### Trecho do documento

2. Desde logo, há que ser afastada a alegada intempestividade da apelação arguida pela douta Procuradoria de Justiça. O prazo para apelação tem início com a publicação da sentença (Código de Processo Civil, art. 231, inciso VII), e considera-se como data de publicação o primeiro dia útil subsequente ao da disponibilização da intimação no DJe (Código de Processo Civil, art. 224, § 2º). Nestes autos a r. sentença recorrida foi disponibilizada no DJe de 7 de outubro de 2020 (fl. 337/338), com data da publicação no dia 8 imediatamente sucessivo.

Embora o processo da dúvida tenha natureza administrativa, contra a sentença nele prolatada é cabível apelação (art. 202 da Lei nº 6.015, de 31 de dezembro de 1973), inteiramente regulada pelo Código de Processo Civil, o que enseja a contagem do prazo recursal em dias úteis.

O prazo de recurso, de quinze dias úteis (art. 219 do Código de Processo Civil), teve início em 9 de outubro de 2020. Ocorre que os dias 12 e 30 de outubro [1] e 2 de novembro de 2020 [2] foram feriados, o que torna tempestiva a apelação interposta em 3 de novembro de 2020.

Nem por isso, contudo, a apelação pode ser conhecida, pois a dúvida, a bem ver, está prejudicada.

Com efeito, na nota de devolução, consignou o Oficial que, no aditivo apresentado ao contrato de alienação fiduciária de bem imóvel em garantia e outras avenças, foi confirmada a modificação quanto à credora fiduciária, permanecendo inalteradas, porém, as demais cláusulas, inclusive aquela referente à disposição trazida pelo § 2º do art. 7º da Lei nº 8.668/1993, que, no entanto, não se aplicaria aos Fundos de Direitos Creditórios por falta de previsão legal nesse sentido.

Então, exigiu o Registrador que o contrato fosse “retificado/aditado, para excluir a referência acima mencionada” (fl. 05/06).

Ora, da análise do título protocolado, é possível verificar que o contrato de alienação fiduciária de bem imóvel em garantia e outras avenças, celebrado originalmente em 15 de outubro de 2019 (fl. 31/40), depois de apresentado uma primeira vez, veio a ser aditado em 21 de janeiro de 2020 (fl. 41/44) e, novamente, em 4 de março de 2020 (fl. 45/49), sempre por força de exigências formuladas pelo Registrador.

### Linhas fornecidas
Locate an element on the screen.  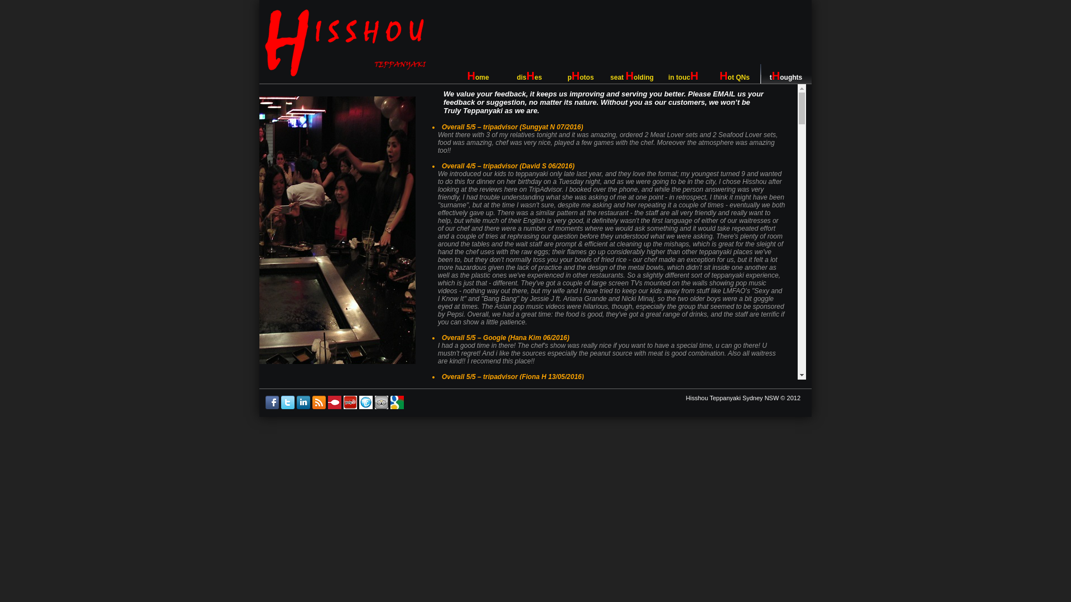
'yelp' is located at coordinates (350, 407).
---
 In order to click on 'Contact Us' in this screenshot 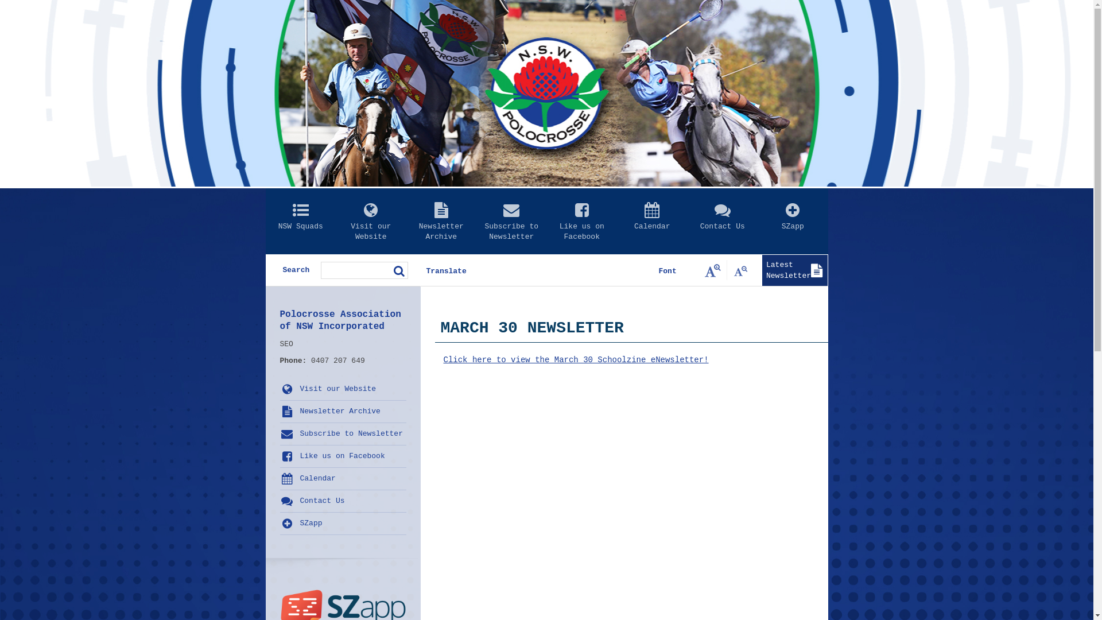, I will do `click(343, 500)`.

### Detalhes do exercício
Por favor, responda com base no trecho do documento:
(a) Em que data a sentença recorrida foi disponibilizada no DJe?
(b) Qual é o prazo de recurso e em que data começou?
(c) Em que data o contrato de alienação fiduciária foi celebrado originalmente?

### Resposta da tarefa
(a) Em 7 de outubro de 2020.
(b) Quinze dias úteis, com início em 9 de outubro de 2020.
(c) Em 15 de outubro de 2019.